Records of locating words and elements
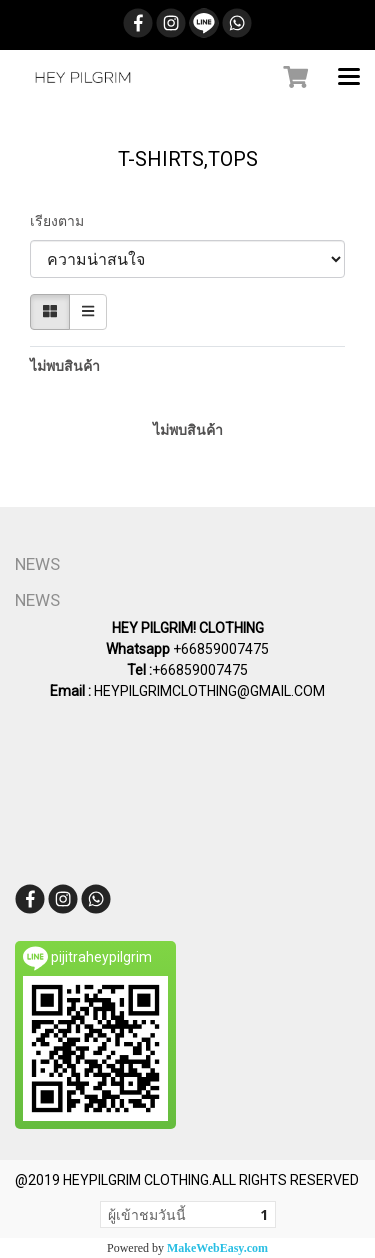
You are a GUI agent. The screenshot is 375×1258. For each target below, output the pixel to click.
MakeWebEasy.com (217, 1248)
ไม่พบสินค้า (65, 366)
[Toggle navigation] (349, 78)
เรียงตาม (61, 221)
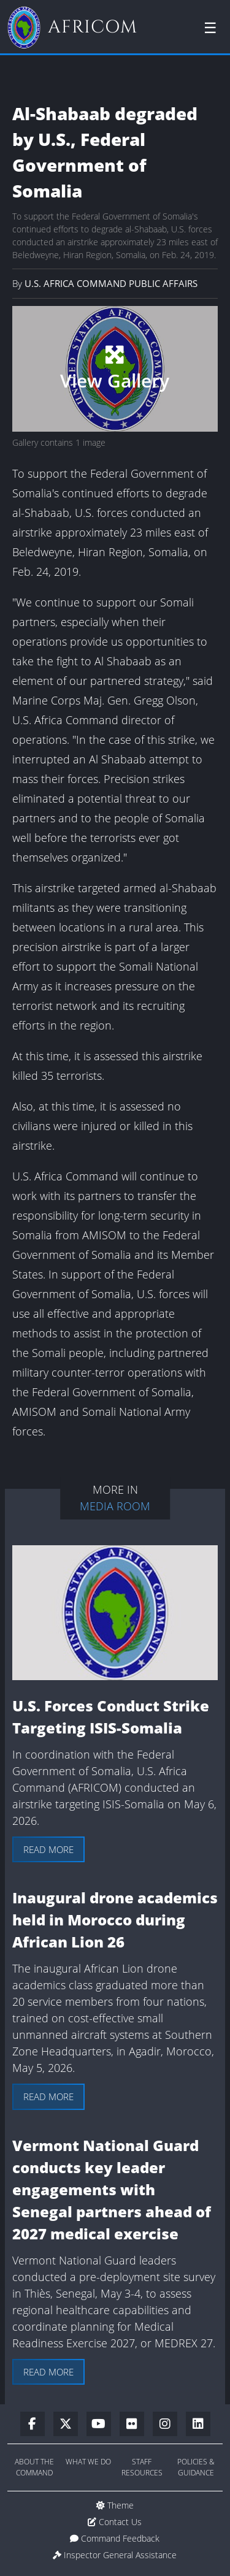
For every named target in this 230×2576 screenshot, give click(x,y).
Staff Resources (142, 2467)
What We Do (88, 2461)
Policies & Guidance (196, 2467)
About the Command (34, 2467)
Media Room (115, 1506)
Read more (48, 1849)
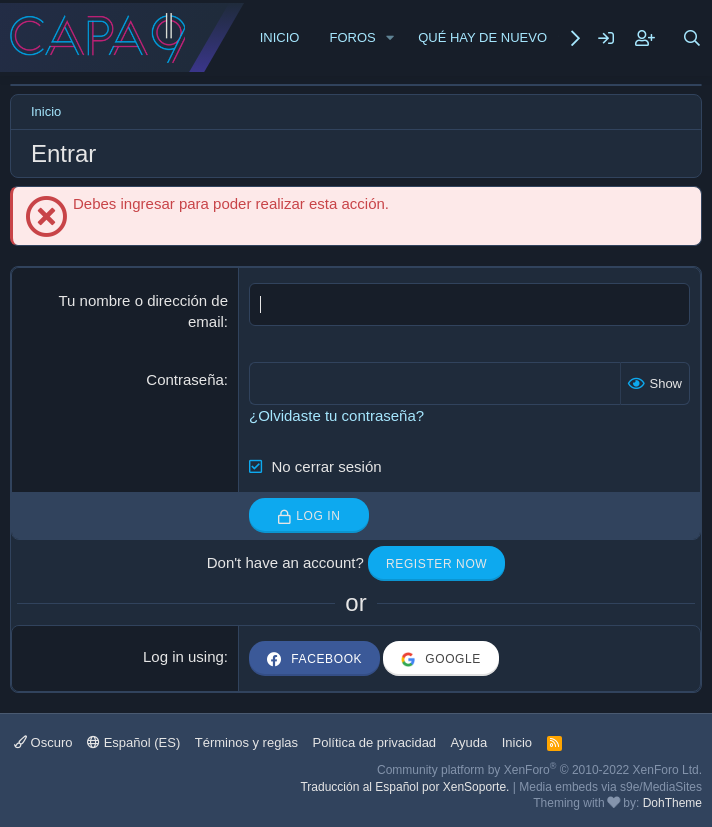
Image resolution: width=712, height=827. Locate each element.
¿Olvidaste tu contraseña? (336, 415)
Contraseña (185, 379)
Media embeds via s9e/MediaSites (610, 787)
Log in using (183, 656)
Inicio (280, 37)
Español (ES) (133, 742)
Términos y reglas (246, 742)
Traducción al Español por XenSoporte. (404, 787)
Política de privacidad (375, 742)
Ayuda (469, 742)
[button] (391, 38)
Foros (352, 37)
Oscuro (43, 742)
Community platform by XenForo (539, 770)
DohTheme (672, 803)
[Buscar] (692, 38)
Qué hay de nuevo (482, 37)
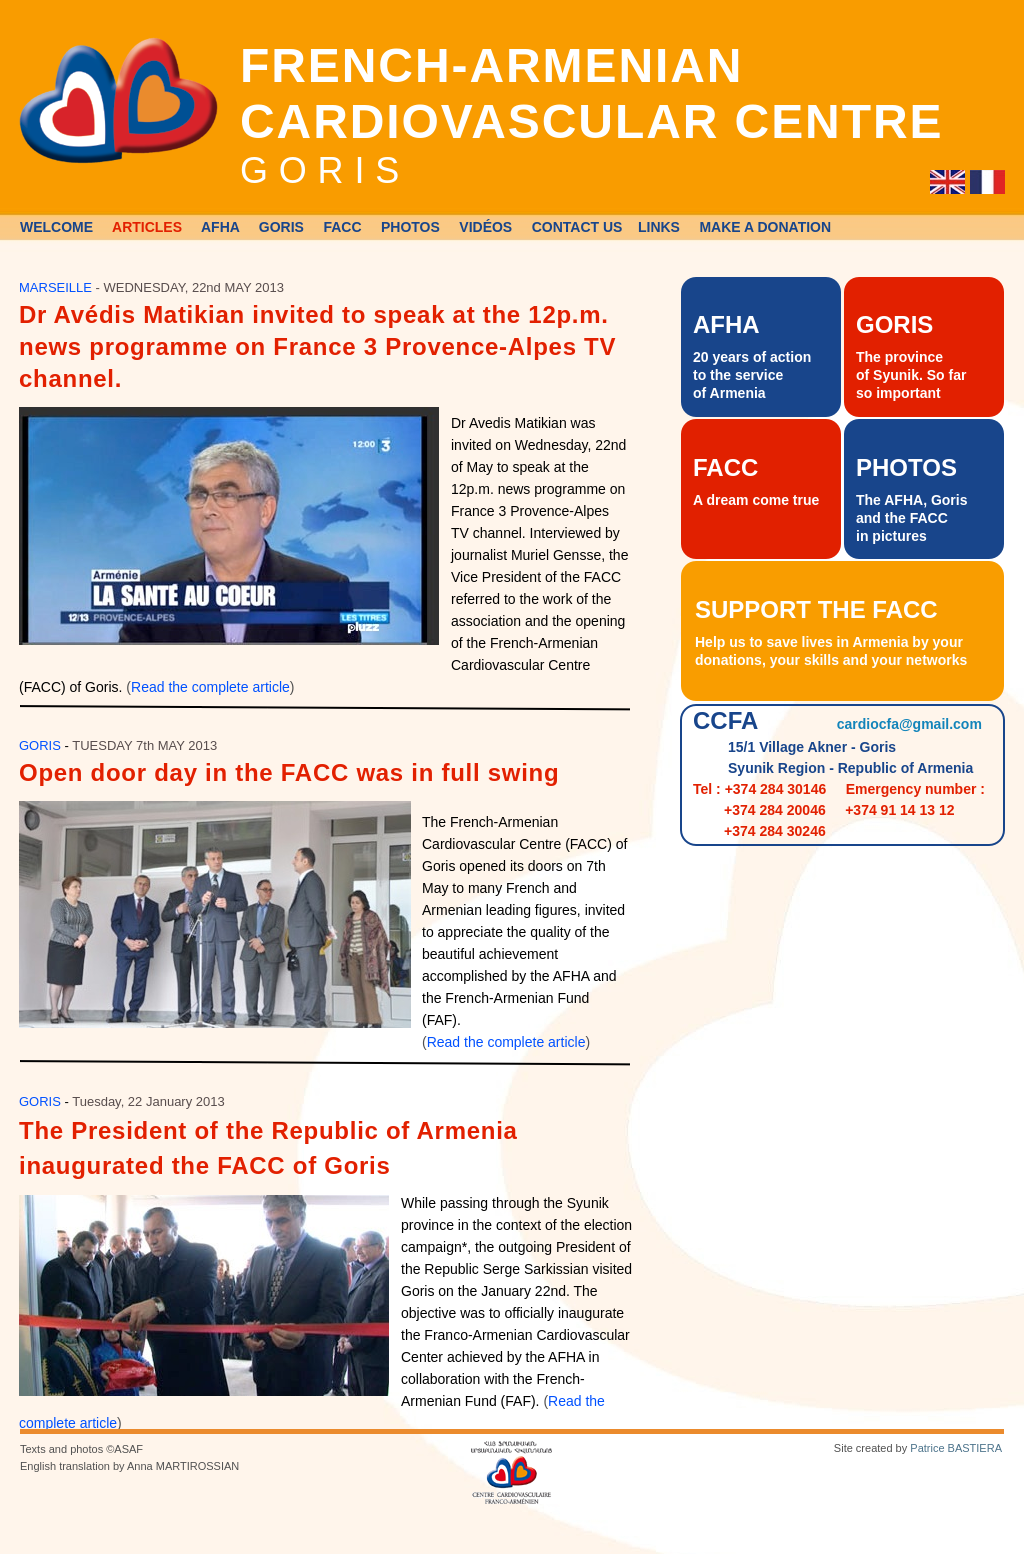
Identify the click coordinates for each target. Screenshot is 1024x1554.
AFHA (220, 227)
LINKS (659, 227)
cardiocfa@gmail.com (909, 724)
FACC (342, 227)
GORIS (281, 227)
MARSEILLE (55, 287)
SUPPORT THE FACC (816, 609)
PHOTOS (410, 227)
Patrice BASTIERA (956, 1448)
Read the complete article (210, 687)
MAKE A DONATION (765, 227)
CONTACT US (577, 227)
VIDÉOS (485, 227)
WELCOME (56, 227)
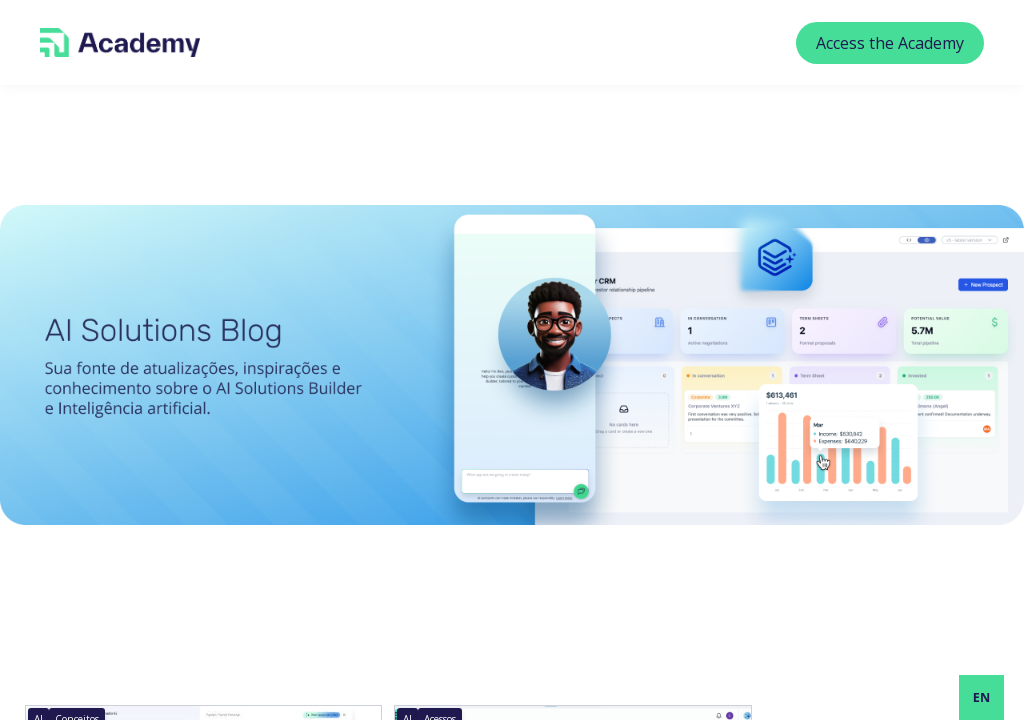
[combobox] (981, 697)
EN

● Your objective
Find every line in the records that contains the word "Read" and copy each of those lines in full.

● Final result
Read more (48, 1849)
Read the complete article (210, 687)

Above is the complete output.